Founded in 2020 by Kalamchi and Soofi Safavi, Staircase announced an $18 million Series A funding round in December, led by Bessemer Ventures, bringing the total raised to date to $24 million, TechCrunch reported.
In January, Philadelphia-based Staircase announced the launch of its “low-code marketplace,” allowing lenders to quickly build applications that automate mortgage processes. The company says its application programming interface (API) marketplace allows lenders to “dramatically accelerate the adoption of technologies by eliminating the complexities involved with integrations, data model mapping and security.”

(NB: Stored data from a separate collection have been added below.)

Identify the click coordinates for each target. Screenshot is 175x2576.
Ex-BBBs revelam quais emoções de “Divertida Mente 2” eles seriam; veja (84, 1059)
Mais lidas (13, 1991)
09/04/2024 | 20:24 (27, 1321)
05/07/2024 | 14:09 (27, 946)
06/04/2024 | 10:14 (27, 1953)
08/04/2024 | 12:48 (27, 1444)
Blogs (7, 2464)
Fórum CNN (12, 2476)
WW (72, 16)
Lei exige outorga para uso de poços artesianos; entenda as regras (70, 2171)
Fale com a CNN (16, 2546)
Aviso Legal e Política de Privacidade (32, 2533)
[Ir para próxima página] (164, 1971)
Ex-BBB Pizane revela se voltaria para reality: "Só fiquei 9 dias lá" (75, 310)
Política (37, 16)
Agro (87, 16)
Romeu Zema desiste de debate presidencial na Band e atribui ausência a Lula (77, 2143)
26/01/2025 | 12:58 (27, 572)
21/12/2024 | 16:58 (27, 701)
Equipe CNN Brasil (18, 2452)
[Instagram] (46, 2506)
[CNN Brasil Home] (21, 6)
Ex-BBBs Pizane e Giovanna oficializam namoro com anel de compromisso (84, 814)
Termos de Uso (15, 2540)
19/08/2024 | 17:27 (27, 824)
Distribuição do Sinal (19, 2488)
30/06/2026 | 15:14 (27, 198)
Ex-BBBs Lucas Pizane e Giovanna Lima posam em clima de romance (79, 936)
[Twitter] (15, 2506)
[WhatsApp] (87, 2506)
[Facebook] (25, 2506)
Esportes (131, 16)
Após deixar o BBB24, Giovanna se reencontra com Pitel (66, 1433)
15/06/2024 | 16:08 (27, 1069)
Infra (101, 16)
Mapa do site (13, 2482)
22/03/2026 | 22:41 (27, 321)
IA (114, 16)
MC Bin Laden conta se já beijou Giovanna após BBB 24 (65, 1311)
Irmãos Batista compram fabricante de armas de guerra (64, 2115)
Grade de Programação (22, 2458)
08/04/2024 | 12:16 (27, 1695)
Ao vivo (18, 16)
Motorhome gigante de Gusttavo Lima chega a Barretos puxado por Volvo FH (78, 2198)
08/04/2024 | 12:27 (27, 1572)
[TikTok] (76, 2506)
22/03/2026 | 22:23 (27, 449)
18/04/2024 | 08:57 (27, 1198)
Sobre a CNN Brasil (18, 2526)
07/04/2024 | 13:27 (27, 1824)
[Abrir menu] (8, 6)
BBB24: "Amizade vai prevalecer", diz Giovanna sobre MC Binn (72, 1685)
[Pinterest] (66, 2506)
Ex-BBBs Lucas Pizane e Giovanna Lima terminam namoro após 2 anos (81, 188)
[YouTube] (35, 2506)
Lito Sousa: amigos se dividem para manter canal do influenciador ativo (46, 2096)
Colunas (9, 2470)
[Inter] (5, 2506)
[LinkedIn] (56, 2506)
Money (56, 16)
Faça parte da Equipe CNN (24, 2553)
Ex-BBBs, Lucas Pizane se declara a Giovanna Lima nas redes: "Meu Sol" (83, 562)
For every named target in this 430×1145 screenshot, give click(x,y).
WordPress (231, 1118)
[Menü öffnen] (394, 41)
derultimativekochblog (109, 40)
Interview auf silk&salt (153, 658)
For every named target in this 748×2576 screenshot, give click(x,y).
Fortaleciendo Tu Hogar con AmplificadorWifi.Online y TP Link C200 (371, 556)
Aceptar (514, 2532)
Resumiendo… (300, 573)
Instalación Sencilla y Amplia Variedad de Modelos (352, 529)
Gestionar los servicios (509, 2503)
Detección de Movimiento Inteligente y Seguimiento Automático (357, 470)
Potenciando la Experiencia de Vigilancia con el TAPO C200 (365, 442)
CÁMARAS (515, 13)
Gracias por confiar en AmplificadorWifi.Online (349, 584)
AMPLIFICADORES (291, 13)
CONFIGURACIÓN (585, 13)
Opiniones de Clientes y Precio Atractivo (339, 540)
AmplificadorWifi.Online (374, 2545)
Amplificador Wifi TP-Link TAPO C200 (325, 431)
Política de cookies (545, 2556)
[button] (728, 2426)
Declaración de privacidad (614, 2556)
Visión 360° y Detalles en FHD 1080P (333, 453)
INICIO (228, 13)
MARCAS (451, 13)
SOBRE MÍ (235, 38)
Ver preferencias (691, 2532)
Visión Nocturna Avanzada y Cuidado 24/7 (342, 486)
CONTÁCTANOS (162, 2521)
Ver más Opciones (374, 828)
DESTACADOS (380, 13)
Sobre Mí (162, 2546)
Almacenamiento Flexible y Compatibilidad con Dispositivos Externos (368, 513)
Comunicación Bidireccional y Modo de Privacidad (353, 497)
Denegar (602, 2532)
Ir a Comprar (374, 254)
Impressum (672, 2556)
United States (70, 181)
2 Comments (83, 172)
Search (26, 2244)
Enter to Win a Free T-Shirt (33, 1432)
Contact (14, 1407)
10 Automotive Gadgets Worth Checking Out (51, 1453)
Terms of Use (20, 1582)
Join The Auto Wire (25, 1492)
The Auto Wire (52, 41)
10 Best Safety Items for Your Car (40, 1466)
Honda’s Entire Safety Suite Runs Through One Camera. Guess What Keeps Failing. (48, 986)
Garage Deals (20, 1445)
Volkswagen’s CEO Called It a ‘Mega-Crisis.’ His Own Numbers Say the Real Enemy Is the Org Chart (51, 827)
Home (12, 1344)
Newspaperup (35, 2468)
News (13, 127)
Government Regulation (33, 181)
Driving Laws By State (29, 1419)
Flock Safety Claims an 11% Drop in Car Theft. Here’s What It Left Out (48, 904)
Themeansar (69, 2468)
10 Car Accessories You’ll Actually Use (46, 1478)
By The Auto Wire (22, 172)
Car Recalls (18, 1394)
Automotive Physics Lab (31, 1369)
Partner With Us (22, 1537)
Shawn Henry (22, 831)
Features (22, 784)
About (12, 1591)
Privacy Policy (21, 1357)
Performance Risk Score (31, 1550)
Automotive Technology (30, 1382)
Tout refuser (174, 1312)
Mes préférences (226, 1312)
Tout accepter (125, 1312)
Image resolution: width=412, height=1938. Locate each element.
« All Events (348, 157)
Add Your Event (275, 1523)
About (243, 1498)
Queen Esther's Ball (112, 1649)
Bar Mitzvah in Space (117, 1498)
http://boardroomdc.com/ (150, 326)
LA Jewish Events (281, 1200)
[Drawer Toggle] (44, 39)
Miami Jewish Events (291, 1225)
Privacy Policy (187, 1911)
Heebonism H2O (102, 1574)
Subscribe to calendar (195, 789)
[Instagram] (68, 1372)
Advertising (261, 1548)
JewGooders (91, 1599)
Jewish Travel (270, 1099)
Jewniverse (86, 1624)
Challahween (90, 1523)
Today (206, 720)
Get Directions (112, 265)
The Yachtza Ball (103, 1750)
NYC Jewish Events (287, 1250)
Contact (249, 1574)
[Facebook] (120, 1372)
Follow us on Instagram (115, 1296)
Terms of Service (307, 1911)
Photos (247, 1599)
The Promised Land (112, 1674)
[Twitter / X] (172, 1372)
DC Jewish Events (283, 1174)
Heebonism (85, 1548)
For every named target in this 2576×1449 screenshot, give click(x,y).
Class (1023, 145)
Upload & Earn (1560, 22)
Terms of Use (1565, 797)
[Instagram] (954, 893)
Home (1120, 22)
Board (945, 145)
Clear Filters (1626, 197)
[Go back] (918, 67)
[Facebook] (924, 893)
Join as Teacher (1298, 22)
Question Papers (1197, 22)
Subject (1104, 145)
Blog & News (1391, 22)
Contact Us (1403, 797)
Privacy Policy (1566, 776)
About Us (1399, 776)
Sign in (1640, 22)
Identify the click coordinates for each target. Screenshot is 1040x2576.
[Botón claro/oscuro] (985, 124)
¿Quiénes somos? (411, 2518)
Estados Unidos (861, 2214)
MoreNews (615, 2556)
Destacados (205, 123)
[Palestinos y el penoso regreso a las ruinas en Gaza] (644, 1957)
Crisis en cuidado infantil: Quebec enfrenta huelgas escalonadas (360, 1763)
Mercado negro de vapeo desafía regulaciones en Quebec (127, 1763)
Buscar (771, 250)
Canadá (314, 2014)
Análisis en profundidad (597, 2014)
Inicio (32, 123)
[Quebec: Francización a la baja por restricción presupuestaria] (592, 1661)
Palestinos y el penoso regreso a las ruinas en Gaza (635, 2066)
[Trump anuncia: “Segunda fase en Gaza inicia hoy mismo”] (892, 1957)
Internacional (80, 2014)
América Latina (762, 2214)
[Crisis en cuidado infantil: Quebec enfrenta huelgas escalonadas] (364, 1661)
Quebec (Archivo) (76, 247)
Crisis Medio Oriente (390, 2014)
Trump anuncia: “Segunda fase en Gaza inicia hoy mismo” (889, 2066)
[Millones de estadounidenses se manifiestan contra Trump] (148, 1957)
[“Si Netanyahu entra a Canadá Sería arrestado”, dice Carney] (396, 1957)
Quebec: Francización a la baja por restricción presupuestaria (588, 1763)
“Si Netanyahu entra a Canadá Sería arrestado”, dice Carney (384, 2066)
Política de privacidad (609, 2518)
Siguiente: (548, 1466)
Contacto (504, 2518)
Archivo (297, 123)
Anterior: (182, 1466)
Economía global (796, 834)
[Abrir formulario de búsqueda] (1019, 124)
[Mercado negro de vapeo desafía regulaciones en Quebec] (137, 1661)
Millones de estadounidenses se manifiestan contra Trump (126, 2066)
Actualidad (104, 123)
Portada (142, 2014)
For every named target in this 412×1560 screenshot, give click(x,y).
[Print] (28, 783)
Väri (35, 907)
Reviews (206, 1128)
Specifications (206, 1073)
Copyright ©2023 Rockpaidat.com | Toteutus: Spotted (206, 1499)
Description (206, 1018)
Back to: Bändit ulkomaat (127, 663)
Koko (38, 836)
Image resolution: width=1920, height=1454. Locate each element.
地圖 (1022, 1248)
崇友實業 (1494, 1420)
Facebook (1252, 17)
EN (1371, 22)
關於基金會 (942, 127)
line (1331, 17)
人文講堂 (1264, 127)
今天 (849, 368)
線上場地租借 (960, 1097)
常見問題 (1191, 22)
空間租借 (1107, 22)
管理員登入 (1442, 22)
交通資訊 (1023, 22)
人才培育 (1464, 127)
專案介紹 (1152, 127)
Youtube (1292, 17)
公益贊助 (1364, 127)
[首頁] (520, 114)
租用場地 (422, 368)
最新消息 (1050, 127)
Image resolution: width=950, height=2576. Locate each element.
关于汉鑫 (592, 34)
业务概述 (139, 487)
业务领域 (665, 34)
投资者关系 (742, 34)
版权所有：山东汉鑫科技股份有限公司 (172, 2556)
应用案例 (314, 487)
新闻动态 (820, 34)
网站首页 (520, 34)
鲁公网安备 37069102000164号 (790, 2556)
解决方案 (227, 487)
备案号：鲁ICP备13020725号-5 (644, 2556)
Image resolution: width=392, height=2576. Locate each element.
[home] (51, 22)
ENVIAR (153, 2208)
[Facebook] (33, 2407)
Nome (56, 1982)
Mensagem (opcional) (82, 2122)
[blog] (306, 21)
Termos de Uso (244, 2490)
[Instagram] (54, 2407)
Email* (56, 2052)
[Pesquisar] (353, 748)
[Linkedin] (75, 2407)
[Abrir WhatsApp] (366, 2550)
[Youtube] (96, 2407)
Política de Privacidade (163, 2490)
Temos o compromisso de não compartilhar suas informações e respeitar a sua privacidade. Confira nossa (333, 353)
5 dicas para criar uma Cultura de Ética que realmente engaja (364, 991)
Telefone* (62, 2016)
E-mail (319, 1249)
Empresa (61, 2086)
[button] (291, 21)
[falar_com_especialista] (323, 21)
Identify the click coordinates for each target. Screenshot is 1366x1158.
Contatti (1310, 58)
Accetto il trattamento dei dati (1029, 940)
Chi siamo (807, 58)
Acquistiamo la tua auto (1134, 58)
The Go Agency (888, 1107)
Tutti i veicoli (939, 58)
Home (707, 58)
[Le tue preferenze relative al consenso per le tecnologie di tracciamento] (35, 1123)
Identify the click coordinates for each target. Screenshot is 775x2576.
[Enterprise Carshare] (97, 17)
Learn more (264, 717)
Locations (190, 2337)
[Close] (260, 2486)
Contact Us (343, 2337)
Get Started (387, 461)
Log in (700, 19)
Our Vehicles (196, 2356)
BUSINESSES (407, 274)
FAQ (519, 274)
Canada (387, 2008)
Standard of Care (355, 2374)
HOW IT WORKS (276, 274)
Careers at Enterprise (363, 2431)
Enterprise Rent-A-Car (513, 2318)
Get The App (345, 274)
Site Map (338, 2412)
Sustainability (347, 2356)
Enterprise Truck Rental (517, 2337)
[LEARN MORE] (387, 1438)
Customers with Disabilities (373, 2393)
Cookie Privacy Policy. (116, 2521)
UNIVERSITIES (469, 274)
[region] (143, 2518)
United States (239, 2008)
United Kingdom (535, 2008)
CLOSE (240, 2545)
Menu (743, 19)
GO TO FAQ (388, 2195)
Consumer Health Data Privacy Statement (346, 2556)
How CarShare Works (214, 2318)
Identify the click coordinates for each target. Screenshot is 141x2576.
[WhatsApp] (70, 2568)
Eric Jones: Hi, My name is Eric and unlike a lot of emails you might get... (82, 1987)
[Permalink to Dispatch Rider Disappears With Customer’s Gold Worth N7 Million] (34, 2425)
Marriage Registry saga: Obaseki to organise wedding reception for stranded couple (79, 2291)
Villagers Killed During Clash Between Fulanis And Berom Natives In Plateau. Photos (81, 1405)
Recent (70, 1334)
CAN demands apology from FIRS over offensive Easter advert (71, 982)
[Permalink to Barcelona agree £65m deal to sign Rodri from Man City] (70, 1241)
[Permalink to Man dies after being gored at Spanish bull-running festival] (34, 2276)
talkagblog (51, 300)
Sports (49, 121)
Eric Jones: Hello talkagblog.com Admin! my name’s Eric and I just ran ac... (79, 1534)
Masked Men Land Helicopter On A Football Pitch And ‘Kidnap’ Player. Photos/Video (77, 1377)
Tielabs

In August, for example, Staircase announced a new API allowing lenders to embed automated underwriting technology used by Fannie Mae and Freddie Mac into any application and synchronize it to their point of sale (POS) and loan origination systems (LOS). Staircase’s same-day integrations enable lenders to move loan decisioning further upstream in the origination process, the company said, paying a fee of $1 per API call.
“For startups, the new API cuts out a 6- to 12-month [automated underwriting system] application process and gives them instant automated underwriting capabilities without spending time and money on IT and procurement reviews,” the company said at the time.
The new MI Underwriting tool will be a boon for lenders that don’t want to expend the effort or take the risk involved in underwriting mortgage insurance themselves, Staircase says. Fannie and Freddie typically require private mortgage insurance to cover lender losses if homebuyers are putting less than 20 percent down.
Private mortgage insurers can delegate underwriting to approved lenders, who represent and warrant that the information they use to underwrite the loan is truthful, accurate and meets the mortgage insurer’s guidelines.
But if lenders don’t want to take on the additional burden of performing underwriting of mortgage insurance — or risk that the insurance will be rescinded if problems with the underwriting turn up later on — they can choose to have the mortgage insurer perform “non-delegated” underwriting.
“If there’s more risk in the market, lenders often prefer the second set of eyes offered by non-delegated underwriting,” Kalamchi said in a statement. “Staircase MI Underwriting enables insurers to now provide this option quickly and cost-effectively. It’s a win for both private mortgage insurers and lenders.”
In May, technology provider Polly announced an update to its mortgage product and pricing engine, allowing it to retrieve quotes from the nation’s six-biggest private mortgage insurers, helping borrowers assess their options and streamlining the mortgage insurance process for lenders.